[Spambayes] Training

Wed Nov 20 04:14:05 2002

[Paul Moore]
> ...
> This happened to me today, with Tim's new adjustment switched on, with
> a 10:1 ham:spam imbalance. IIRC, Tim's change means that with this
> sort of imbalance, ham clues will only have 10% of their normal
> effect, so saying "This is ham" will be pretty much ignored :-(

It affects only the Bayesian adjustment to the by-counting spamprob
estimates, and the adjustment isn't a linear function, so 10:1 -> 10% isn't
what happens.  For what really happens, study update_probabilities <wink>.

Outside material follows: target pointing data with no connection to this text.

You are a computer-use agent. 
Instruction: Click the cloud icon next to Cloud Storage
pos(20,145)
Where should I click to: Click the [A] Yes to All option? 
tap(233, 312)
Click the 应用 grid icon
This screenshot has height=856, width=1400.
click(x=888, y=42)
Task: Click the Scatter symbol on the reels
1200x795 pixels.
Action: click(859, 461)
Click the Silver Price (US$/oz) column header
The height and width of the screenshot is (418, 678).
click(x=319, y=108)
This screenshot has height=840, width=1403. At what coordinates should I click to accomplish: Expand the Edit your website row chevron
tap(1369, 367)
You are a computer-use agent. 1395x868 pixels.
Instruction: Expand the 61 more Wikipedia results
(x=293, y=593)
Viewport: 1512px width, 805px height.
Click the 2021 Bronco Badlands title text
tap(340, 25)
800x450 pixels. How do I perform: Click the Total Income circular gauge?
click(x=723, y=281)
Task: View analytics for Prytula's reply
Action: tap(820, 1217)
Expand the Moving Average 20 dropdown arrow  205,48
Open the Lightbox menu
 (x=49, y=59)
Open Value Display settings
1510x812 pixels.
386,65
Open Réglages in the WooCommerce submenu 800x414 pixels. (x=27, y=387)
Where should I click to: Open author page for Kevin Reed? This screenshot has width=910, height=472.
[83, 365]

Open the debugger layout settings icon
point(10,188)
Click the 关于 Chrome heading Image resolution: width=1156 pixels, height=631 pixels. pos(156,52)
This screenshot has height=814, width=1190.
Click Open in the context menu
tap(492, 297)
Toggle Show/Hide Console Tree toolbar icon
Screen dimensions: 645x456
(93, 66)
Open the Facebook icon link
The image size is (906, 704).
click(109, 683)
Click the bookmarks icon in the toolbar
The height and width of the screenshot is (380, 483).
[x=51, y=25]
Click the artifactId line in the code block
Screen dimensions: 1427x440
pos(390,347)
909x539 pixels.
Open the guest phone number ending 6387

The effect of the Bayesian adjustment is *always* to move a by-counting
estimate closer to 0.5 (unknown_word_prob).  It can never increase the
distance of a by-counting estimate from 0.5.  So even if the Bayesian
adjustment weren't done at all, a hamprob can only get as low as the data
says it should get, and that's purely a matter of how often the word has
been seen in trained ham and trained spam.  Doing better than that would
require major psychic powers.

> I'm not sure. All training is basically saying "these specific
> messages *are* ham/spam". Whether this is done in bulk, or on an
> individual basis, shouldn't matter. A naive view says that therefore
> trained messages will score 0/100 "by definition". But the maths
> doesn't work like that, and nothing is going to make it.

You could train on a message over and over and over ... again, until the
score became arbitrarily close to 0 or 100.  It would probably ruin the
classifier for most other msgs, though.

> But I think it's a reasonable assumption that any messages which have
> been explicitly trained will no longer hit the "unsure" range. I just
> can't see a way of making even that assumption be true.

I have an FP that's an entire Nigerian scam msg, prefaced by a one-line
comment saying something like "Jeez, here's another Nigerian wire scam --
this has been around for 20 years".  Think about it <wink>.